Lawyers tell how Bundy talked himself into death sentence


ORLANDO, Fla. -- Two public defenders once fired by Ted Bundy told a federal judge the serial sex killer deliberately sabotaged his murder defense and a plea bargain that would have spared him from Florida's electric chair.

Edward Harvey, a public defender who represented Bundy at his 1979 trial for killing two Florida State University sorority sisters, and public defender Michael Minerva, the chief counsel until Bundy fired him, appeared Thursday at a hearing into Bundy's mental ability to stand trial and be his own lawyer.


Bundy, at his first court appearance since 1980, sat impassively through the hearing before U.S. District Judge G. Kendall Sharp, uttering only 'Yes' and 'No' to the few questions asked of him.

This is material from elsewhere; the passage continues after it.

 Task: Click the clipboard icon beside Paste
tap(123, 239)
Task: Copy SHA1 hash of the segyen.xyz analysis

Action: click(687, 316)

The hearing, which Sharp recessed until Dec. 14, was ordered by the 11th U.S. District Court of Appeals, which on Nov. 18, 1986, stayed the 40-year-old former Utah law school dropout's last date with Florida's electric chair.

Bundy's competency is only one of more than 20 issues raised by his current attorney, Jim Coleman.

Florida prosecutors contend that since Bundy willingly waived all rights to the insanity defense at his original trials, he should not be allowed to raise the issue nearly a decade later.


Harvey told how Bundy blew an agreement to a life sentence during his trial for the slaying of Chi Omega sorority sisters Lisa Levy and Margaret Bowman.

The agreement was hammered out with judges and prosecutors and was seen as Bundy's only hope of avoiding the electric chair.

'It was devastating in that we had one chance to save his life, and that went down the drain,' Harvey said.

'I considered that the evidence the state had, combined with a great amount of pretrial publicity, made it highly likely the state would secure convictions ... and it was very likely Mr. Bundy would receive several death sentences,' Minerva told the court.

But after signing the plea agreements moments before entering court to submit them under the condition he make no statement that could jeopardize their legal validity, Bundy instead stood up and filed a motion to fire Minerva for incompetence.

Minerva said, 'After he sat back down at the table with me, Ted and I sort of whispered and I said, 'Now that you have all that off your chest, do you want to go ahead and enter the pleas?'

'The prosecutor sitting right down the table from us leaned over and said, 'Forget it. The deal's off.''


Bundy's latest death warrant was signed for the murder of 12-year-old Kimberly Leach of Lake City, who disappeared 31 days after Levy and Bowman were slain Jan. 15, 1978, as they slept in the Chi Omega sorority house near the FSU campus in Tallahassee.

Bundy is also a suspect in up to 36 other murders of young women, most of them in the Pacific Northwest, in a cross-country rampage in the 1970s.